#### Reading passage:

Don’t Make My Mistake: Thank A Farmer

Today was National Farmer’s Day.

I only saw one post on social media about it. None of the horse pages I follow mentioned it. Not even the feed stores I follow posted anything about it. They mentioned a fundraiser for FFA, Future FARMERS of America, but nothing about thanking a farmer. No wonder someone made a day to encourage some  recognition. Even on the day, farmers can’t get a thank you from those who should know better.

I’m not laying blame, just merely observing. Obviously I can’t judge the speck in someone else’s eye when I’m posting at ten o’clock at night the day of.

But I did think of some farmers today. There was Earl who wore overalls and a white shirt so thin you could see through it. He sold me my 4-H lambs while I was in middle school. There was also my friend’s dad who raised cattle, and hayed properties every summer while still showing houses as a realtor. But I never really appreciated those two farmers. I was too young. I didn’t have a concept of the work they did.

#### Data:
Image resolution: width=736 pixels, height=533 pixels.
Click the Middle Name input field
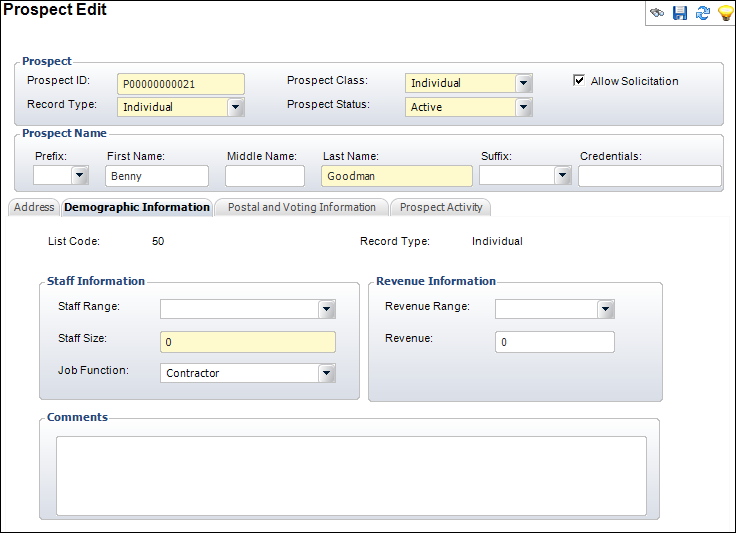coord(265,176)
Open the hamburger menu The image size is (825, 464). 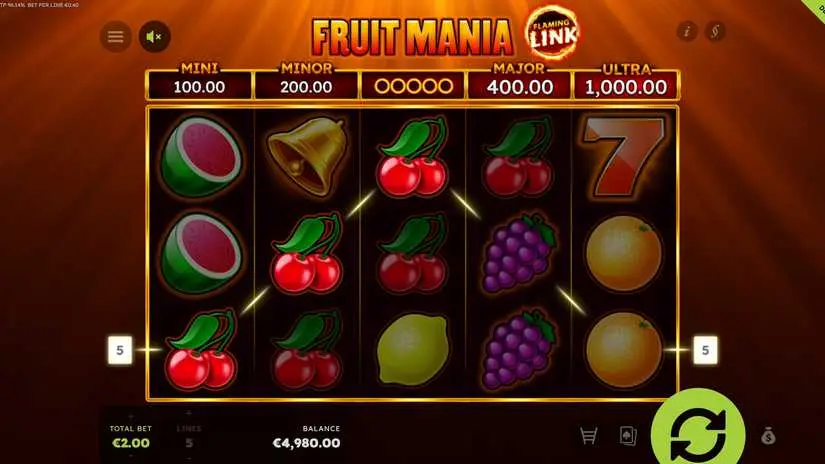(116, 36)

#### Exercise aim:
Reproduce everything in the National Farmer's Day post from "Don’t Make My" down to "the day of.".

#### Written response:
Don’t Make My Mistake: Thank A Farmer

Today was National Farmer’s Day.

I only saw one post on social media about it. None of the horse pages I follow mentioned it. Not even the feed stores I follow posted anything about it. They mentioned a fundraiser for FFA, Future FARMERS of America, but nothing about thanking a farmer. No wonder someone made a day to encourage some  recognition. Even on the day, farmers can’t get a thank you from those who should know better.

I’m not laying blame, just merely observing. Obviously I can’t judge the speck in someone else’s eye when I’m posting at ten o’clock at night the day of.